→ **Tasks to perform**
[A] Answer these questions about the review of The Call of the Wild:
(i) Which actor stars in the new movie version?
(ii) In what publication and in what year did the novella first appear as a serial?
(iii) What kind of dog is Buck?
[B] Quote the passage of the review of The Call of the Wild between "But this is" and "than the movie.", inclusive.

→ **Document section**
-=-=-
Book Review by Michael Isenberg. Last night I saw the new movie version of Jack London’s The Call of the Wild, starring Harrison Ford, which opens in theaters this weekend. It was good family entertainment. I was concerned, at first, to see so many children in the audience, but they behaved themselves, clearly enthralled by the various twists and turns. They gasped at the handful of instances of (very sanitized) violence and laughed at the far more numerous funny bits.
But this is Nerds who Read and we're all about the book. So today I will review the classic Call of the Wild novella, which first appeared as a serial in The Saturday Evening Post back in 1903. As it was not originally written for children, it features a lot more violence and a lot less humor than the movie.
The Call of the Wild is the biography of a dog, a St. Bernard/Scotch Shepherd mix named Buck. Although stories with animal protagonists go back to Aesop, for the most part they're fantastic and allegorical tales in which the animals are anthropomorphized, really just stand-ins for humans. They talk. They plan. They build advanced societies with written Constitutions.
-=-=-
→ **Record extracts**
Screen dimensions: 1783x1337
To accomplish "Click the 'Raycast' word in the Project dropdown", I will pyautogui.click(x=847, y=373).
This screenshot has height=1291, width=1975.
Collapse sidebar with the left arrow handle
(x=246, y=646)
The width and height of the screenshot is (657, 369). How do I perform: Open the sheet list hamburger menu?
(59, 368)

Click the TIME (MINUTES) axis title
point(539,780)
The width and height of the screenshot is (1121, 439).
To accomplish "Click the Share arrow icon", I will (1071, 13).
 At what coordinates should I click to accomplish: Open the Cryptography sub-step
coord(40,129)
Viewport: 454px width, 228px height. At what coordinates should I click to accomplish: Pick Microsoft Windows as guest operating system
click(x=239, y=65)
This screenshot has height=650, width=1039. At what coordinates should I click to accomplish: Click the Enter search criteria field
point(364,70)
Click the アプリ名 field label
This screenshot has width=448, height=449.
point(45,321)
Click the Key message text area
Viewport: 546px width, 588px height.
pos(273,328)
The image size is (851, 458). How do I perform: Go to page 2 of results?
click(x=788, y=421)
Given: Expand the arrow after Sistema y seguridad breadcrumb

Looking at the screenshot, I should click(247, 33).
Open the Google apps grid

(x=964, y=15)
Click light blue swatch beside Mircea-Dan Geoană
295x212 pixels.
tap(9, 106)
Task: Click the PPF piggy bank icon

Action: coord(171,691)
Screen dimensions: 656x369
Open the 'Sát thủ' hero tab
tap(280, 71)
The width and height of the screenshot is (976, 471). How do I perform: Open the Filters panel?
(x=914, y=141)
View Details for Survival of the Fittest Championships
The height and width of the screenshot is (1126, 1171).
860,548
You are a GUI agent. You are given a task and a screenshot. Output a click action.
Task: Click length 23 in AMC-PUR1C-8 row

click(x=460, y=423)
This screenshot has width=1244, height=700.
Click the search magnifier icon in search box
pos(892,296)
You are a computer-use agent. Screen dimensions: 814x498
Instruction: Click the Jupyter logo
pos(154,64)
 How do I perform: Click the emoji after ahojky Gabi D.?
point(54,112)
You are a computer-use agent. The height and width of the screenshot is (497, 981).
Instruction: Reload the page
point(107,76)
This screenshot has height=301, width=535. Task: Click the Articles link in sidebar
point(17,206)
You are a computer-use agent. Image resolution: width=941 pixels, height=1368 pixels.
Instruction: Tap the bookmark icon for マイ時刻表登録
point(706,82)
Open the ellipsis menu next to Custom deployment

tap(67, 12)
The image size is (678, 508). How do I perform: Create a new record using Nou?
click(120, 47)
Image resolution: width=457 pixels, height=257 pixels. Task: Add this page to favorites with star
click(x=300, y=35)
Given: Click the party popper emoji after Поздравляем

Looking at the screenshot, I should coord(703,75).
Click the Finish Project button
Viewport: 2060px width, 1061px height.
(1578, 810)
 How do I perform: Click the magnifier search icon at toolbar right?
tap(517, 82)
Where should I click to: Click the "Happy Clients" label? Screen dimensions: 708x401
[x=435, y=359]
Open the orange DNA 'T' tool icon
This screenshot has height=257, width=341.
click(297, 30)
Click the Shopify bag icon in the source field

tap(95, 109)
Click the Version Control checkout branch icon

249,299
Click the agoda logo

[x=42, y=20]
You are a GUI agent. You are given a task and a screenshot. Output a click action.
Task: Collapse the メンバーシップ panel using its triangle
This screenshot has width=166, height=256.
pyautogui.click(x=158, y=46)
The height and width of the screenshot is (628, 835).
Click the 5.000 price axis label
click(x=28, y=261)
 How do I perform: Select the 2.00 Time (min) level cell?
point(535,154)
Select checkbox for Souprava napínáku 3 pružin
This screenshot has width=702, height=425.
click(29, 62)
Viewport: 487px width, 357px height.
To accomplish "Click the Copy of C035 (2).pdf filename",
-=-=-
→ **Full solutions**
[A]
(i) Harrison Ford
(ii) The Saturday Evening Post, in 1903
(iii) A St. Bernard/Scotch Shepherd mix

[B]
But this is Nerds who Read and we're all about the book. So today I will review the classic Call of the Wild novella, which first appeared as a serial in The Saturday Evening Post back in 1903. As it was not originally written for children, it features a lot more violence and a lot less humor than the movie.